Missione romana per "Invece del Ponte", le ragioni del no spiegate ai gruppi parlamentari

La delegazione ha rappresentato agli interlocutori le motivazioni alla base della mobilitazione che il 2 dicembre culminerà nel corteo

Nel pieno della discussione sulla legge di bilancio avviata al Senato, una delegazione dell’Associazione “Invece del Ponte” ha incontrato più gruppi parlamentari a Roma, sia a Palazzo Madama che a Montecitorio. Guido Signorino, Sergio De Cola, Aldo Trifiletti, Sergio Sergi e Marina La Rocca sono stati ricevuti al Senato dal Gruppo del M5S, presenti il presidente Stefano Patuanelli e la senatrice Barbara Floridia presidente della commissione Vigilanza RAI e dal Gruppo del PD, presenti il presidente Francesco Boccia, il senatore Antonio Nicita e la deputata Stefania Marino, e alla Camera dal Gruppo Alleanza Verdi e Sinistra presenti la presidente Luana Zanella, i deputati Angelo Bonelli co-portavoce di Europa Verde e Nicola Fratoianni segretario di Sinistra Italiana.

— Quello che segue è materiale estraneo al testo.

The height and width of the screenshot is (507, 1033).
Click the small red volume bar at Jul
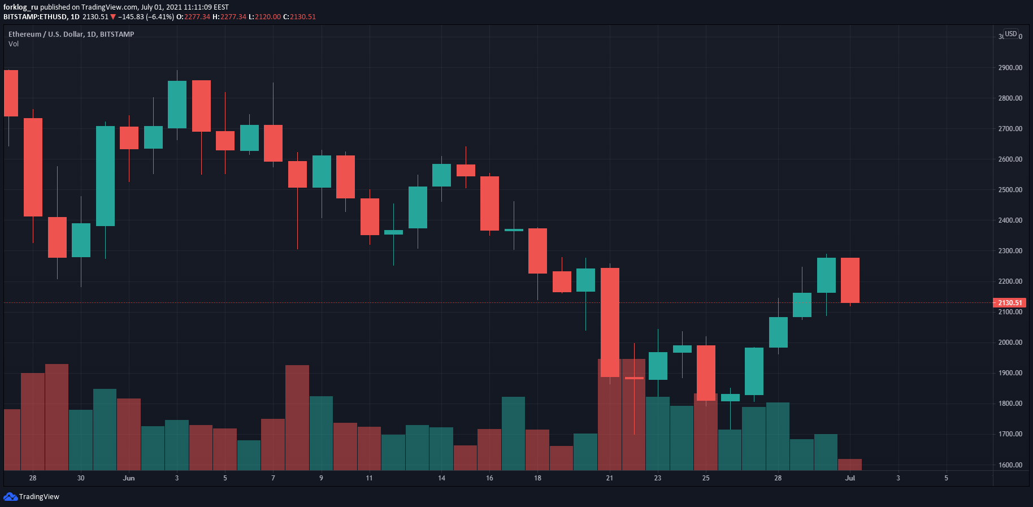click(850, 465)
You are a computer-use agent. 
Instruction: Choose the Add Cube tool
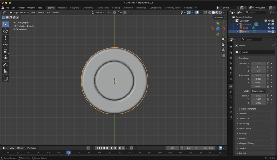pos(6,79)
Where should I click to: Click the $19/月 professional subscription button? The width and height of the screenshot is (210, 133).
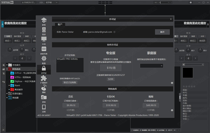[111, 68]
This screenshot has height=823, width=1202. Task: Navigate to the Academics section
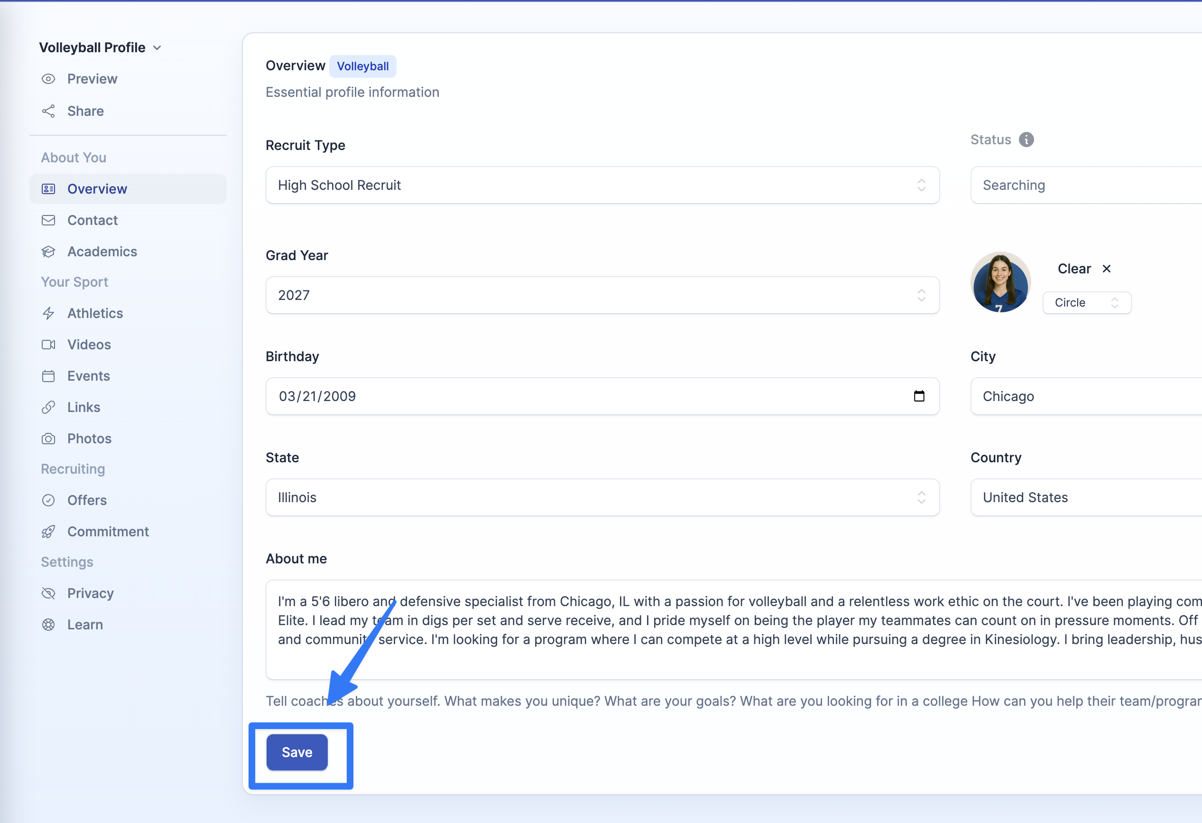click(x=102, y=252)
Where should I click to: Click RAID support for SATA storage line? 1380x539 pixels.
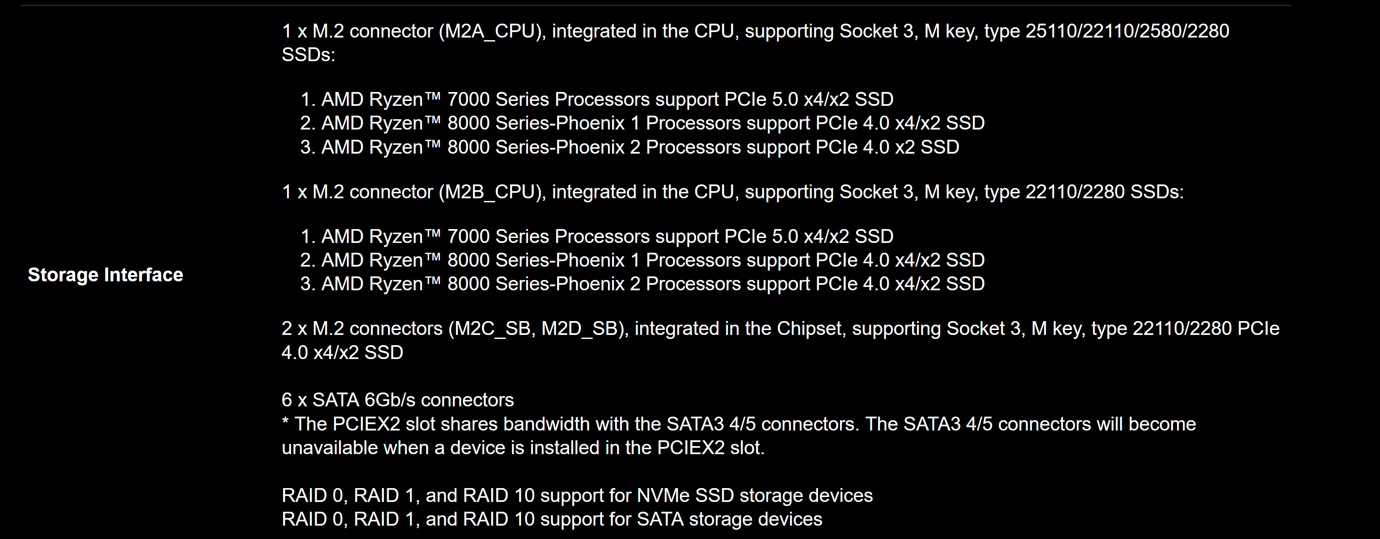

La delegazione di “Invece del Ponte” ha rappresentato agli interlocutori le ragioni della mobilitazione di una grande parte dell’opinione pubblica locale e nazionale, di associazioni, organizzazioni politiche, economiche e sociali, contro lo sperpero di ingenti risorse pubbliche. La delegazione ha denunciato ai Gruppi parlamentari l’incredibile opposizione del “segreto” alle richieste di documentazione presentate alla società “Stretto di Messina” che, in aperto contrasto con il potere ispettivo di un membro del Parlamento, ha respinto anche la richiesta dell’onorevole Bonelli di accesso alla “Relazione di aggiornamento” del progetto, asseritamente completata lo scorso 30 settembre.

È stato segnalata anche la cancellazione dell’ordine di tre nuove navi moderne ed ecologiche per il traghettamento dello Stretto; a seguito della risposta di RFI, si è proposto di richiedere impegno ufficiale con cronoprogramma per la pubblicazione del nuovo bando e la sua esecuzione nei termini del PNRR. È stato posto infine con forza l’accento sul contrasto delle procedure previste dalla legge n. 58/2023 (la legge per il ponte) con le norme sia nazionali sia europee, tra cui il Regolamento UE 2020/852. La delegazione di “Invece del Ponte” ha potuto registrare con estremo favore l’annuncio della presentazione, da parte dei rappresentanti dei gruppi incontrati, ciascuno per la loro parte, di un congruo numero di emendamenti alla legge di bilancio, miranti ad abrogare il finanziamento del ponte e destinare le risorse a iniziative pubbliche di urgente e reale interesse per l’area dello Stretto e per il Mezzogiorno.

La delegazione ha rivolto alle forze parlamentari l’invito a partecipare alla grande manifestazione che si terrà a Messina sabato 2 dicembre.